*** Information supplied ***

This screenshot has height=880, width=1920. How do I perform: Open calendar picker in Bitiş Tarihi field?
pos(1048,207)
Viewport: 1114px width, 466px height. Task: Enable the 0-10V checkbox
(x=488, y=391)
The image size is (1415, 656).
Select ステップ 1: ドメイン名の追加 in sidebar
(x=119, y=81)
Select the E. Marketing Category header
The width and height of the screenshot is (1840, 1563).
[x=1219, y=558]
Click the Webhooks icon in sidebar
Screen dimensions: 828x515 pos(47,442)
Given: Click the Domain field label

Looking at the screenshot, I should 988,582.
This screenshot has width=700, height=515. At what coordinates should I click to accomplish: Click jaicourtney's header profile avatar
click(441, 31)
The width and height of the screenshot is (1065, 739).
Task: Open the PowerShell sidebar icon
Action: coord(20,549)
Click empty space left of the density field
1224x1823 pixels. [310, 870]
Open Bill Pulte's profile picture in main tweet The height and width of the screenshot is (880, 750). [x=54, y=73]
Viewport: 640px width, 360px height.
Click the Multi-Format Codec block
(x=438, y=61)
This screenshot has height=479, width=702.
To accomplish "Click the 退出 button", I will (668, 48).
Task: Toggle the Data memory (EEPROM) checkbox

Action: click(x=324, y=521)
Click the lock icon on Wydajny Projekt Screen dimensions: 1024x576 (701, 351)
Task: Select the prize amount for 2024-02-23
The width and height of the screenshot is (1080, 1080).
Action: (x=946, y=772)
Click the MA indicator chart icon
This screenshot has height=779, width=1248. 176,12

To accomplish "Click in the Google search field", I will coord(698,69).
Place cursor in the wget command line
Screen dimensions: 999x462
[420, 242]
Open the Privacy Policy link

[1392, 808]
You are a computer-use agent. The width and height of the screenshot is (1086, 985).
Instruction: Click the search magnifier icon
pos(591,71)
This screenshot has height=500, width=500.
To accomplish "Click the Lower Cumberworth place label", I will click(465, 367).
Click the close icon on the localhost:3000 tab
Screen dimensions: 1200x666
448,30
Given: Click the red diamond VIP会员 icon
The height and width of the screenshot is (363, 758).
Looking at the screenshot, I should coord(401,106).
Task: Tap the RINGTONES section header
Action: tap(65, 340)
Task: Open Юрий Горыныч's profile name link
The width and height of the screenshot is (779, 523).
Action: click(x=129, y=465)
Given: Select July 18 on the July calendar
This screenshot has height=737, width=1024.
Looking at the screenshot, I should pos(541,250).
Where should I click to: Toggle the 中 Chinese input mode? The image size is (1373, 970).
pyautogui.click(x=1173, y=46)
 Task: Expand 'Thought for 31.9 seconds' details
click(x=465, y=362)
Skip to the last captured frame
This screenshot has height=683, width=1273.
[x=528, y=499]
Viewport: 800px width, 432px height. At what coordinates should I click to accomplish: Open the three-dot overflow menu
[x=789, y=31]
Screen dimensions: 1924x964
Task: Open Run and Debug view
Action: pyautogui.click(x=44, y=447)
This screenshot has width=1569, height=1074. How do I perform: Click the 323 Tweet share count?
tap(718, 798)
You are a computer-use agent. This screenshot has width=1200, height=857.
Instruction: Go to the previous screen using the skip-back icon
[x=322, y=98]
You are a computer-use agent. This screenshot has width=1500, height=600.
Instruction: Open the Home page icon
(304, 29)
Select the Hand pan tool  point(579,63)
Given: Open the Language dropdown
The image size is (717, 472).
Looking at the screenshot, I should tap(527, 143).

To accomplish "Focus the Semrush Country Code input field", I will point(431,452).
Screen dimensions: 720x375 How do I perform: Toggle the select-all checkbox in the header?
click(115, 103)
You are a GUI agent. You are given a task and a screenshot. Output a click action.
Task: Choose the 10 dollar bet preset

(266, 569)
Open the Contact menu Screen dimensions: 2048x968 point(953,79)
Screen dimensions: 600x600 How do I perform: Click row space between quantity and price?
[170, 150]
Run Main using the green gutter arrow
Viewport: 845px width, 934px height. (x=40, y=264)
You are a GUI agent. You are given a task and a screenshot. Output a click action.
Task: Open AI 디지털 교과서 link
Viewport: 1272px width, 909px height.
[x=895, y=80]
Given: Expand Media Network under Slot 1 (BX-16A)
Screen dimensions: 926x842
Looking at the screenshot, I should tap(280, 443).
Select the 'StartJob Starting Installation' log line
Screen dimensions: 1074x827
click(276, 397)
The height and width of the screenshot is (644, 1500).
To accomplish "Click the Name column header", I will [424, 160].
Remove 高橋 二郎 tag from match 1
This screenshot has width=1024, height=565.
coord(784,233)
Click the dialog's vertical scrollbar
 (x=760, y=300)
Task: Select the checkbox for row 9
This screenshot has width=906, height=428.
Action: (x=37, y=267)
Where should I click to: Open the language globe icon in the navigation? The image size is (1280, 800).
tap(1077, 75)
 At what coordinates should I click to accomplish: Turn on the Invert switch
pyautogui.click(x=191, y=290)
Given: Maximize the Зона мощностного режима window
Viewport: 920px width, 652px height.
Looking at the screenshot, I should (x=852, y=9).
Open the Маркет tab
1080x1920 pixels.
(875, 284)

*** End of Information supplied ***

— Work item —
Using only the listing above, restate exactly the lines from the line containing "The image size is (717, 472)." through the line containing "Given: Maximize the", both included.

— Solution to the exercise —
The image size is (717, 472).
Looking at the screenshot, I should tap(527, 143).

To accomplish "Focus the Semrush Country Code input field", I will point(431,452).
Screen dimensions: 720x375 How do I perform: Toggle the select-all checkbox in the header?
click(115, 103)
You are a GUI agent. You are given a task and a screenshot. Output a click action.
Task: Choose the 10 dollar bet preset

(266, 569)
Open the Contact menu Screen dimensions: 2048x968 point(953,79)
Screen dimensions: 600x600 How do I perform: Click row space between quantity and price?
[170, 150]
Run Main using the green gutter arrow
Viewport: 845px width, 934px height. (x=40, y=264)
You are a GUI agent. You are given a task and a screenshot. Output a click action.
Task: Open AI 디지털 교과서 link
Viewport: 1272px width, 909px height.
[x=895, y=80]
Given: Expand Media Network under Slot 1 (BX-16A)
Screen dimensions: 926x842
Looking at the screenshot, I should tap(280, 443).
Select the 'StartJob Starting Installation' log line
Screen dimensions: 1074x827
click(276, 397)
The height and width of the screenshot is (644, 1500).
To accomplish "Click the Name column header", I will [424, 160].
Remove 高橋 二郎 tag from match 1
This screenshot has width=1024, height=565.
coord(784,233)
Click the dialog's vertical scrollbar
 (x=760, y=300)
Task: Select the checkbox for row 9
This screenshot has width=906, height=428.
Action: (x=37, y=267)
Where should I click to: Open the language globe icon in the navigation? The image size is (1280, 800).
tap(1077, 75)
 At what coordinates should I click to accomplish: Turn on the Invert switch
pyautogui.click(x=191, y=290)
Given: Maximize the Зона мощностного режима window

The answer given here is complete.